Nous sommes à la 88′ et le football a choisi son vainqueur. L’équipe offensive sur le jeu défensif parisien de la seconde mi-temps. Au coup de sifflet final, Montpellier explose de joie. Elles viennent d’atteindre un objectif difficile : vaincre le Paris Saint Germain. Elles prennent sportivement la seconde place du classement de la D1F et Jean-Louis Saez ne peut être que heureux de ses choix de recrutement à la trêve : Janice Cayman a qualifié Montpellier à la 96′ en Coupe de France la semaine précédente face à l’OM et Stina Blackstinius marque le but vainqueur face au PSG.

Du côté parisien, rien n’est terminé, encore plus si je me réfère à mon titre : le football féminin commence à avoir « des adversaires. »

Guingamp et sa gardienne Gignoux ont été des adversaires pour l’Olympique Lyonnais.

Qui a déjà vu le film de Darry Cowl « le Petit Triporteur » sait à quel point un goal peut être important dans un match de football ! La jeune Maryne Gignoux, 20 ans, gardienne de l’EA Guingamp avait en face d’elle, pour une grande première, la joueuse américaine Alex Morgan que jamais plus, elle ne devrait rencontrer à moins que la route de Guingamp ne croise celle de l’Ol en Coupe de France ou que la joueuse américaine reste au-delà d’une demi-saison en France, ce qui parait peu probable au regard des engagements contractuels qu’elle a aux Etats-Unis, avec ses sponsors qui interviennent très peu sur le marché européen (l’Equipe magazine).

Le nombre de parades de la gardienne guingampaise a été incroyable, tant à terre, en l’air, sur les côtés, à gauche, à droite qu’il a fallu deux actions malencontreuses, dignes d’un scénario de cinéma, pour que l’Olympique Lyonnais rentre aux vestiaires sur le score de 0-2 avec un doublé d’Eugènie Le Sommer (21′, 26′).
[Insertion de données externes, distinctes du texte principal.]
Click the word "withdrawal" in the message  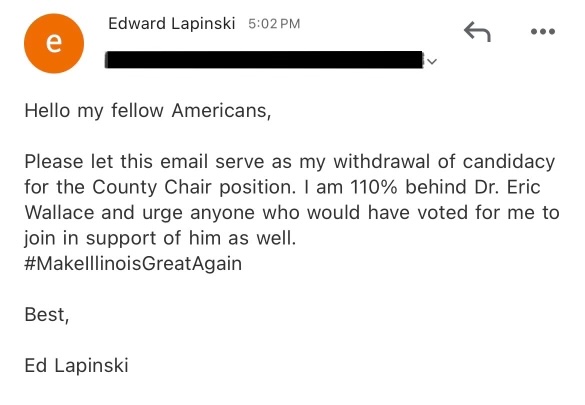coord(381,162)
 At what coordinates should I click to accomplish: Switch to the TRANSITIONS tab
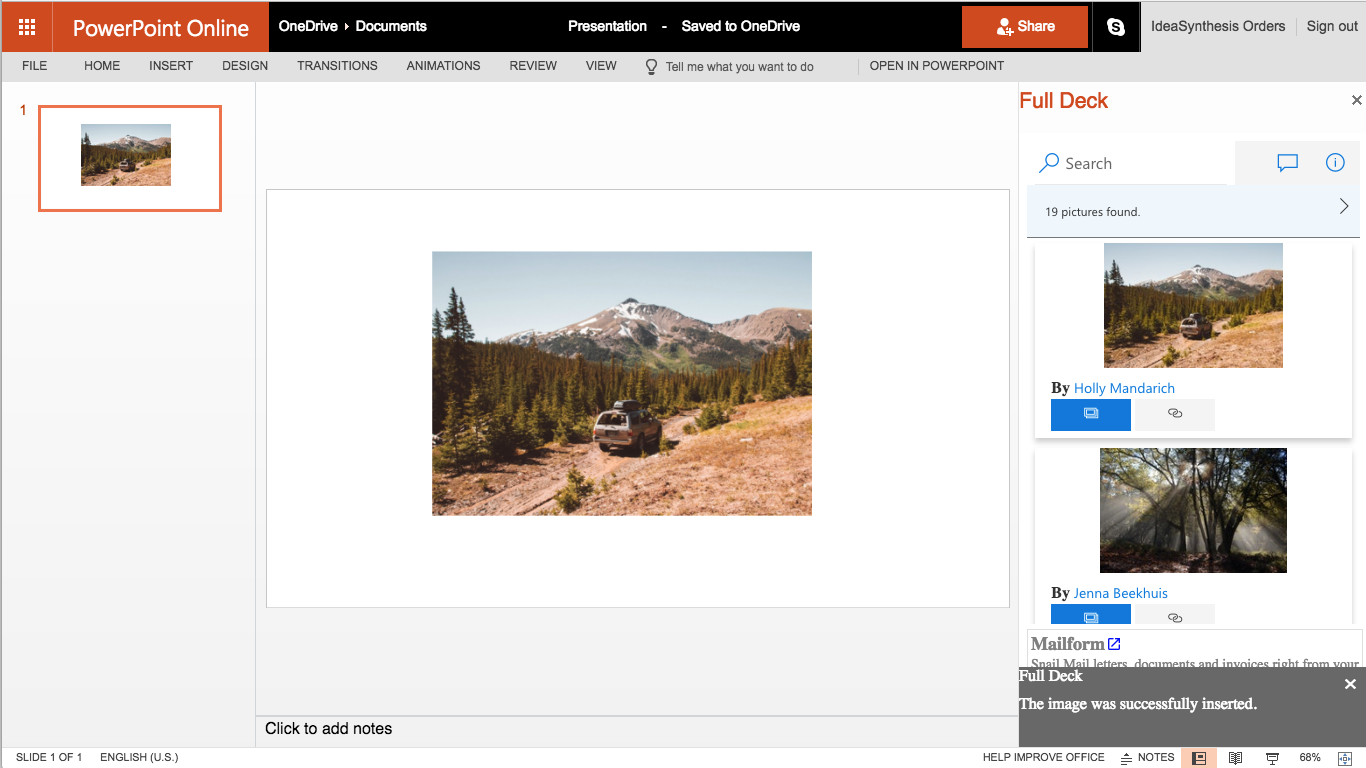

Le premier but lyonnais est venue de l’ex-joueuse de Saint Brieuc et bretonne sur un centre d’Alex Morgan déviée par la défense centrale de Guingamp qui donne une balle isolée à l’attaquante de l’Equipe de France, qui ne demandera qu’à être poussée dans les buts ouverts ; quand le second sera une partie de billard avec un contrôle poitrine d’Alex Morgan, défendue par une guingampaise qui, dans l’action, décide de dégager pour se faire contrer par Eugénie Le Sommer, renvoyant sur l’impact, la balle dans les buts de Guingamp.

Deux buts que tu ne peux pas imaginer. Le reste du temps, ce sera parades sur parades !

Il faudra une attaque d’Ada Hegerberg, rentrée à la 46′ à la place d’Eugénie Le Sommer, bien décidée à garder sa place de titulaire pour porter le score à 0-3. Elle prouvera sa détermination comme son objectif en marquant d’un tir croisé alors qu’au centre l’américaine aurait pu tout autant finir l’action.

Pour autant les deux joueuses se comprennent et quand l’américaine fut rappelée par Gerard Prêcheur pour faire entrer Claire Lavogez (73′), la norvégienne vint d’elle-même croiser la course de l’américaine pour la saluer.

Lyon prend donc les trois points de la victoire et se maintient clairement en tête du classement de la D1F avec en sachant que ses adversaires sont bien le Paris Saint Germain à qui les lyonnaises ont concédé une défaite et Montpellier qui, maintenant, se trouve second au classement. Une fin de championnat intéressante pour ces clubs compétiteurs.

Le football féminin commence à avoir « des adversaires ».

Pour la journée à venir, les rencontres entre le Fcf Juvisy-Essonne face à Albi ; l’Olympique de Marseille face à Rodez et Soyaux qui reçoit Bordeaux vont illustrer certainement le titre de cette journée : « le football féminin commence à avoir des adversaires ! »;

Aujourd’hui, les matches se perdent non plus sur des erreurs ou de négligences mais surtout pour avoir rencontré des adversaires qui s’opposent.

Avant, il n’y avait pas d’adversaires. Aujourd’hui, ce sont les adversaires qui décideront de la victoire. D’où les nouveaux impératifs qui imposent leurs marques dans ce championnat de l’élite : compétences et performances.